::: Data for review :::

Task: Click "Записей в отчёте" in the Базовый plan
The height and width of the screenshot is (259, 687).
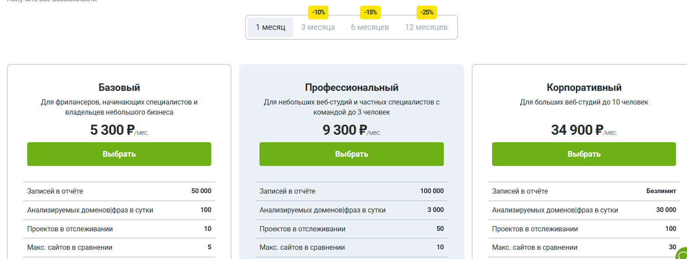Action: pyautogui.click(x=55, y=191)
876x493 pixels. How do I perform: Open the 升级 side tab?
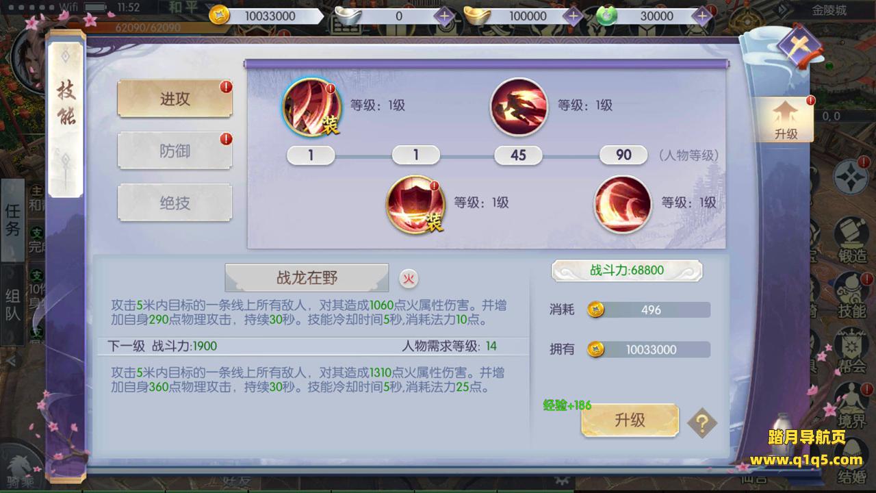tap(786, 120)
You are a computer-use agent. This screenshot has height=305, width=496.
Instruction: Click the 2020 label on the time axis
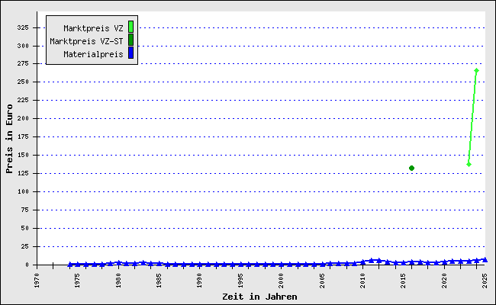(444, 281)
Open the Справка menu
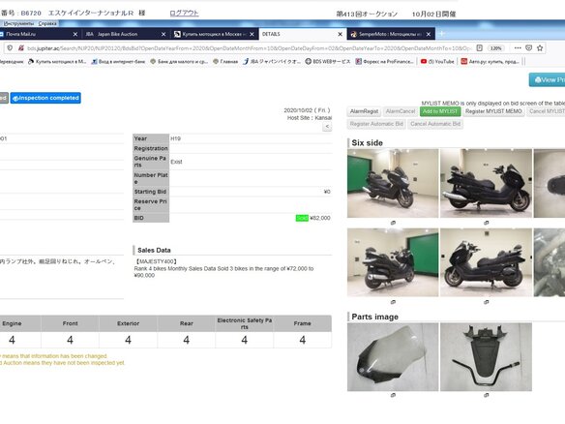This screenshot has width=565, height=424. point(47,23)
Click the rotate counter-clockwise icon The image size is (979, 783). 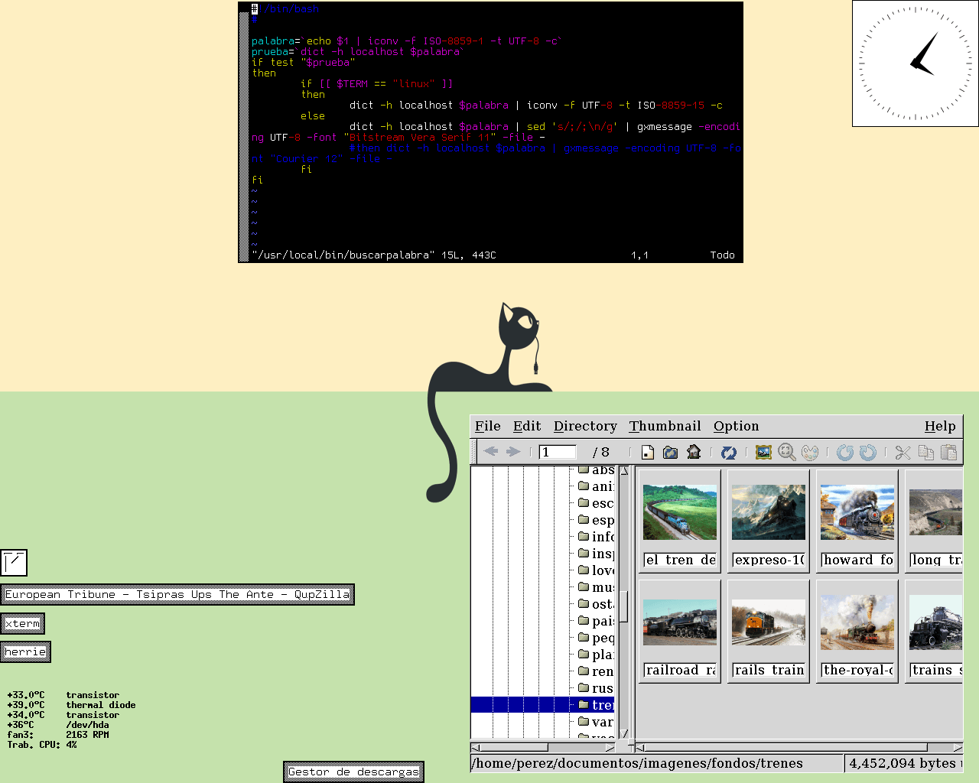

:::

The copy starts at the line holding "Open the Справка menu" and ends at the last line of the records above. Transcribe those lines exactly, pictures excluded.

Open the Справка menu
This screenshot has width=565, height=424. point(47,23)
Click the rotate counter-clockwise icon The image size is (979, 783). 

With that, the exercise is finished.